After lost decades Japan turns to crypto
Japan’s economy has been in a state of deflation since the infamous asset bubble burst in 1992, right around the time the working age population peaked and started dropped off into mass retirement. For close to twenty-five years, Japan’s working age population has been declining on average 1% per while its elderly population has been growing.
Since its 1990 peak, Japan’s Nikkei stock market was in a downtrend virtually until 2009/2010, and even after the bull run since 2012 it has only recently retraced to a level last seen in 1997, a value just over half of its all-time peak. In contrast, Japan has been a leading light in cryptocurrency adoption (BTC/JPY is the most highly traded bitcoin/fiat pair) and has the world’s most liquid exchanges which have become prime takeover targets for listed financial firms.
With young investors’ confidence understandably destroyed in traditional capital markets after the “lost decades”, we shouldn’t be surprised to see Japan become such a hotbed for cryptocurrencies and it might just be a forerunner to what will happen in the US and other developed countries.
Comparing the current S&P 500 index (candle sticks) to the Nikkei of the 90s (red line) we can see an uncanny resemblance in trajectory. In fact, according to Nautilus Research, there is a 98% correlation in the analog (up until the shaded region) and only since April have we seen a real divergence in the two indices.
Chart of the 2-year run up to the 1990 Nikkei Index (red line) peak set against the current S&P 500 price (candles). Jesse Felder
The US is at a similar juncture in demographics and market prices as Japan was in 1990, so for millennial investors the stock market (currently at all-time highs by nearly all metrics) is a precarious place to be and, in future, the growth that we have seen this decade is not going to be repeated for many years to come – even absent an exogenous shock. Across the world, and particularly Asia, homeownership among those under 35 is at decades-long lows as property prices have reached multiples of the average income never seen before, creating social anxiety from China to London.
Property prices also out of reach
As with the US, so are the demographics in Europe, only the predicament of millennials there is even worse and has led to a resurgence of populist politics. In Italy and Greece, 29% of people age 20-34 are not employed, in school or in a training program, while the rate in Spain is 21%, and about half of Italians aged 25-34 live with their parents.
Homeownership among Americans under 35 is 34%, just over half the national average of 62%, which in itself is a five-decade low. Millennials are also far more likely to live with their parents than previous generations, with 15% of US 24-35 year olds now living at home. In the UK, a third of millennials will rent into retirement.
Why is this significant for digital assets and cryptocurrency markets in general?

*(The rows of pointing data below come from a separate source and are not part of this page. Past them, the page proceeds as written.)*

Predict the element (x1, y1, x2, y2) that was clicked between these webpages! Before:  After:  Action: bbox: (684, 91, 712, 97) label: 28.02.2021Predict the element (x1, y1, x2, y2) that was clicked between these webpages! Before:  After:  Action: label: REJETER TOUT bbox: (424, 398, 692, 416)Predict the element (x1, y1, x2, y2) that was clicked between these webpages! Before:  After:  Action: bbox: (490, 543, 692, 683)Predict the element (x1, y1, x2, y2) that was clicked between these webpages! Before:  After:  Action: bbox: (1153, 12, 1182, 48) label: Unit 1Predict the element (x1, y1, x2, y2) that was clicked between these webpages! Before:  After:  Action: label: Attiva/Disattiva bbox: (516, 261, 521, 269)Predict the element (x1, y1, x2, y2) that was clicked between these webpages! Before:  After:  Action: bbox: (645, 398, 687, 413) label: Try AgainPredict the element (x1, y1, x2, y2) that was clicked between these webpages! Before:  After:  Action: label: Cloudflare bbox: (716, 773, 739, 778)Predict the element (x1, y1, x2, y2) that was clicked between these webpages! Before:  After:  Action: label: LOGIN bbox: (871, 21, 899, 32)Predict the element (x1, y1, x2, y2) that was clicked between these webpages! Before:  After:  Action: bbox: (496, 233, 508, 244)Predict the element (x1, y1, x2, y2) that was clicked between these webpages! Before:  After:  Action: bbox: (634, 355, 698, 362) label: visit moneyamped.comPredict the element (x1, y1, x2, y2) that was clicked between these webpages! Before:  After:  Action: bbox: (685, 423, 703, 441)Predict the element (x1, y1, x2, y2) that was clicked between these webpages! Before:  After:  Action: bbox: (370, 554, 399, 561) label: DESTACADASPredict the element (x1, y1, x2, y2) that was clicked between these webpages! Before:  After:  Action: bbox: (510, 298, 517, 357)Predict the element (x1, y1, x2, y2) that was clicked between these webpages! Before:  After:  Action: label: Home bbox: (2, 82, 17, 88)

With property prices at all-time highs and a speculator’s market, most millennials have also been priced out of the housing market which rules it out as an investment class. Until there is a big correction in house prices around the world, more will look to close the gap through entrepreneurship and smart investing.
Bitcoin was born out of the 2008 global financial crisis and the distrust of the corporate coterie of institutional banks, real estate and government that brought us to the brink and postponed the lives of many of the millennials just entering adulthood.
These impatient youths have lost time and money to make up for. In the foreseeable future the traditional methods of wealth generation – stocks, bonds and property – won’t have the same upside potential for them compared to digital assets, which so far (a bubble or not), have offered the best returns this century.